» Exercise objective
Each line from the one containing "Viewport: 219px width, 123px" through the final line of the data below must be repeated exactly.

+++ Extracted data

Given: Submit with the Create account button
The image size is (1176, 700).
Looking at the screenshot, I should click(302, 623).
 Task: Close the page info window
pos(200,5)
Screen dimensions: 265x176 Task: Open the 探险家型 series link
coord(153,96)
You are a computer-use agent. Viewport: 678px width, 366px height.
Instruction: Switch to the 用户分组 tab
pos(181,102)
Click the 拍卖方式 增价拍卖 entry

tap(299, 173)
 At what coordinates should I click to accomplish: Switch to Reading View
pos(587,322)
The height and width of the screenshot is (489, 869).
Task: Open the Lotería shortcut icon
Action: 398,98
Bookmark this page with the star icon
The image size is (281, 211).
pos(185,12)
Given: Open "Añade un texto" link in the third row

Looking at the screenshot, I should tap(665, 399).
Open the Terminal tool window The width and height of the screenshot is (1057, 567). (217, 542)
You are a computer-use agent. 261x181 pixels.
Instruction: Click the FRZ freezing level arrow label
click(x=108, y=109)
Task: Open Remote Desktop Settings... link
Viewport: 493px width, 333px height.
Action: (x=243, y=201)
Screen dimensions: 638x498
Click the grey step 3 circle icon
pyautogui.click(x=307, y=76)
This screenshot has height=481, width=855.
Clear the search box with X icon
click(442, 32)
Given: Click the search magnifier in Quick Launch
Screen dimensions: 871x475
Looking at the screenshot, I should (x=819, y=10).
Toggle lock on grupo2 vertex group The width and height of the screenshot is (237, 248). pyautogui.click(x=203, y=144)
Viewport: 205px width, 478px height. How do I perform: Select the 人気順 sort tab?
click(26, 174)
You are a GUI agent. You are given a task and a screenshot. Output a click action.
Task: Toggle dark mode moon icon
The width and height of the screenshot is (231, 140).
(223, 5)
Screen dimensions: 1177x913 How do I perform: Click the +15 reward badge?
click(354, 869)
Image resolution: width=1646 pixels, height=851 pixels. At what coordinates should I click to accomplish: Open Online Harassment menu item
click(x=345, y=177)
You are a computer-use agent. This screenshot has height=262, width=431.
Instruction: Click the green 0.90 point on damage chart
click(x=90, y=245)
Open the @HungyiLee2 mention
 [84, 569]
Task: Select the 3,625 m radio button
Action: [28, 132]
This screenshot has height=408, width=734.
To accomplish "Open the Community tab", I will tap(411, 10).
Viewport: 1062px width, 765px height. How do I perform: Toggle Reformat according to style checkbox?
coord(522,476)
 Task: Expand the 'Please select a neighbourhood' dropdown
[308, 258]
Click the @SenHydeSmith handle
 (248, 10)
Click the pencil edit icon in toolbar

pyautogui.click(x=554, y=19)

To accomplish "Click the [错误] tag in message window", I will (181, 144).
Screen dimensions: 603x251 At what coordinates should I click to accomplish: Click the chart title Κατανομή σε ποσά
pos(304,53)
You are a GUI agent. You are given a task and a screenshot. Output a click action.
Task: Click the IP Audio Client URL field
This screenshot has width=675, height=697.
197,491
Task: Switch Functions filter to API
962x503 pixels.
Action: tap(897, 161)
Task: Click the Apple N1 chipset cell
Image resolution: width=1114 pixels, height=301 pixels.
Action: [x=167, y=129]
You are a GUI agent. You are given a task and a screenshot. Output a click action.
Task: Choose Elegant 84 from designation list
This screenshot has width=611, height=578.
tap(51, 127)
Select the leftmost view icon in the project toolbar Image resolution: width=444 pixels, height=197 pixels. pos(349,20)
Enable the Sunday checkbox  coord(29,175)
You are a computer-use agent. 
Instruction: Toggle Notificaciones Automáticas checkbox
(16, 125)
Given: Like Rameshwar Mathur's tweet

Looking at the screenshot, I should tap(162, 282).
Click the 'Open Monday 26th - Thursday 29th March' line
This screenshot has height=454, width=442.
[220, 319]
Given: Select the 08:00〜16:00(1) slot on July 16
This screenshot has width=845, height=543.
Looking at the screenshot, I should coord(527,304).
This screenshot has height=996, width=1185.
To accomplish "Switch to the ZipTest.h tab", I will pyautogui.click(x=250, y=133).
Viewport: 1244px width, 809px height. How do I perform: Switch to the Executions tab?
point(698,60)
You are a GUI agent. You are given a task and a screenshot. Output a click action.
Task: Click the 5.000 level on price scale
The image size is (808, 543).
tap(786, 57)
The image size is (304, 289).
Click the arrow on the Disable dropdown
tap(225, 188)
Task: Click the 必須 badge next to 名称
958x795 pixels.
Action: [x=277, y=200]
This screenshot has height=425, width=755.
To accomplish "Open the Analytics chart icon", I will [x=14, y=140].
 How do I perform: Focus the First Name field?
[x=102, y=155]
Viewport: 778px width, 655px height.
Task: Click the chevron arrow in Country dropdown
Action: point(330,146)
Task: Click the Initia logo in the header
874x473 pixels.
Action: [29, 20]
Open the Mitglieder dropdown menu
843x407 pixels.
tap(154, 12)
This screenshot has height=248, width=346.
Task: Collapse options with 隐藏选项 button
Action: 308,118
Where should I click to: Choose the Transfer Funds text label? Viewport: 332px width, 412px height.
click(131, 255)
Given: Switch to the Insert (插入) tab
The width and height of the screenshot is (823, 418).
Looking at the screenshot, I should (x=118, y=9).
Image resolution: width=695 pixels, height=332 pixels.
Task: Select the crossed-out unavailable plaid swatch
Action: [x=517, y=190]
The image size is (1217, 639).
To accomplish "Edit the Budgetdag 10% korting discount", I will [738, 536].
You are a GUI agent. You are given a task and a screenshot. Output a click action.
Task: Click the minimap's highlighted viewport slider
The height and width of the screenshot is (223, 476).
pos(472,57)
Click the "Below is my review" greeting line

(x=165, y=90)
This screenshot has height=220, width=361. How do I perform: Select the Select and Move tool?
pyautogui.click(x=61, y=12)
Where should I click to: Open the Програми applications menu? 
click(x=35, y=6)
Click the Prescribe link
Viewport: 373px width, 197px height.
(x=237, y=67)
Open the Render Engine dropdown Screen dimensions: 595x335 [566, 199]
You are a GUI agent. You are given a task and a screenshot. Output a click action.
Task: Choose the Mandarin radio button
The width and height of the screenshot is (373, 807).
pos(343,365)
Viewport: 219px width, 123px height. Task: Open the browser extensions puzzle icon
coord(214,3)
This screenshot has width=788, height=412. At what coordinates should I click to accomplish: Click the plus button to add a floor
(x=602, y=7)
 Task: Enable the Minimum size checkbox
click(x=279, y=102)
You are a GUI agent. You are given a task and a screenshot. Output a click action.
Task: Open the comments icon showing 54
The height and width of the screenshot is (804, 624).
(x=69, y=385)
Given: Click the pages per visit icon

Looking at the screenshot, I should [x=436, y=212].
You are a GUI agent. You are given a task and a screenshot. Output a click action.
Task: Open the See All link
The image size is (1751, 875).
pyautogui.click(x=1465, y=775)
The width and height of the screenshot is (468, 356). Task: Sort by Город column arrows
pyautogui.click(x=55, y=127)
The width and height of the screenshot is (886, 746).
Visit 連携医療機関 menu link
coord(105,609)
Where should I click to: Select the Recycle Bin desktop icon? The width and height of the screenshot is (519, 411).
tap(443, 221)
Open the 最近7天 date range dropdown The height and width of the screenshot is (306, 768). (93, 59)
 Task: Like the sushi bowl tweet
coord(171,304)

++++++

» Result for this task
Viewport: 219px width, 123px height. Task: Open the browser extensions puzzle icon
coord(214,3)
This screenshot has width=788, height=412. At what coordinates should I click to accomplish: Click the plus button to add a floor
(x=602, y=7)
 Task: Enable the Minimum size checkbox
click(x=279, y=102)
You are a GUI agent. You are given a task and a screenshot. Output a click action.
Task: Open the comments icon showing 54
The height and width of the screenshot is (804, 624).
(x=69, y=385)
Given: Click the pages per visit icon

Looking at the screenshot, I should [x=436, y=212].
You are a GUI agent. You are given a task and a screenshot. Output a click action.
Task: Open the See All link
The image size is (1751, 875).
pyautogui.click(x=1465, y=775)
The width and height of the screenshot is (468, 356). Task: Sort by Город column arrows
pyautogui.click(x=55, y=127)
The width and height of the screenshot is (886, 746).
Visit 連携医療機関 menu link
coord(105,609)
Where should I click to: Select the Recycle Bin desktop icon? The width and height of the screenshot is (519, 411).
tap(443, 221)
Open the 最近7天 date range dropdown The height and width of the screenshot is (306, 768). (93, 59)
 Task: Like the sushi bowl tweet
coord(171,304)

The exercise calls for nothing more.